American farmer and abolitionist

James Townsend (August 31, 1786 – November 3, 1851) was an American farmer, politician, and abolitionist who was among the early pioneers of Putnamville, Indiana.

==Biography==
Townsend was descended from Richard Townsend, who emigrated from England, settling in Jamestown, Virginia in 1620. He was raised in Snow Hill, Maryland and married Katherine Davis, a cousin of the Radical Republican Henry Winter Davis. In 1808, Townsend left Maryland and established a plantation near Henderson, Kentucky, operated by 30 slaves he had inherited.

Around 1830, according to later recollection by his grandson, Townsend, "a man of strong religious convictions, becoming convinced of the evils of slavery, liberated his thirty slaves". He exhorted them to follow him in an exodus to Indiana – a free state – pledging that he would build houses for any who chose to accompany him, while those who opted to remain in Kentucky would instead be paid a cash settlement. Eight of his former slaves ultimately traveled with him to Indiana and assumed Townsend's surname as their own, as was customary at the time. (Note: According to the New York Public Library, "Originally slaves had no surnames, only given names, and did not take a surname unless need for a certain type of documentation or after manumission. Some enslaved people or newly freed people may have taken the name of the slave owner, or if they were on multiple plantations it could be the name of a previous slave owner, or once freed taken a different name entirely".)
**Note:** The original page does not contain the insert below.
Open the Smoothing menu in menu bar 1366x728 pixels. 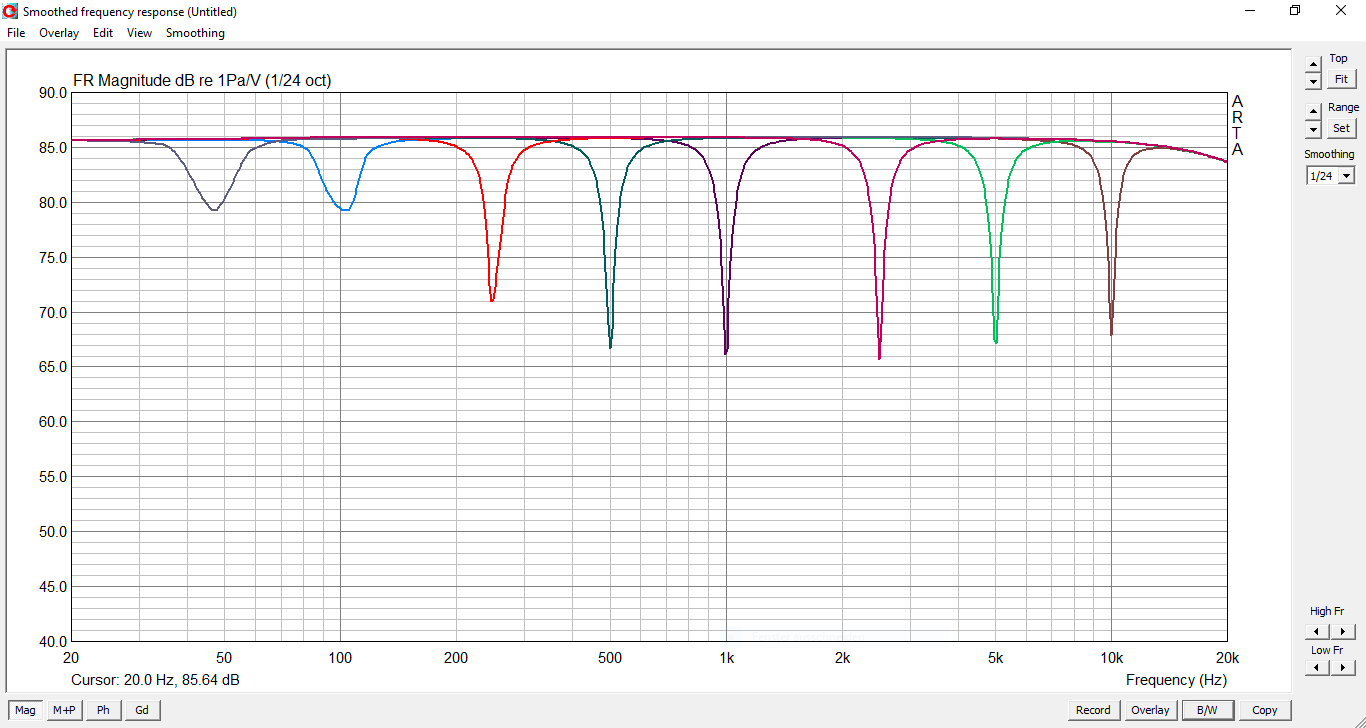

In Indiana, Townsend worked as a merchant and donated the land for the establishment of the Putnamville Presbyterian Church.
Townsend was financially ruined by the Panic of 1837. In 1838 he was elected to the Indiana House of Representatives and later moved to Clay County, Indiana. He died in 1851.

Among Townsend's children was John Selby Townsend. His grandchildren included James Robert Townsend and James Layman, who sat in the Indiana State Senate. James Robert Townsend's son, also James Townsend, was one of the original 1,000 participants in Lewis Terman's Genetic Studies of Genius.

The Townsend/Layman Museum in Putnamville is named after Townsend.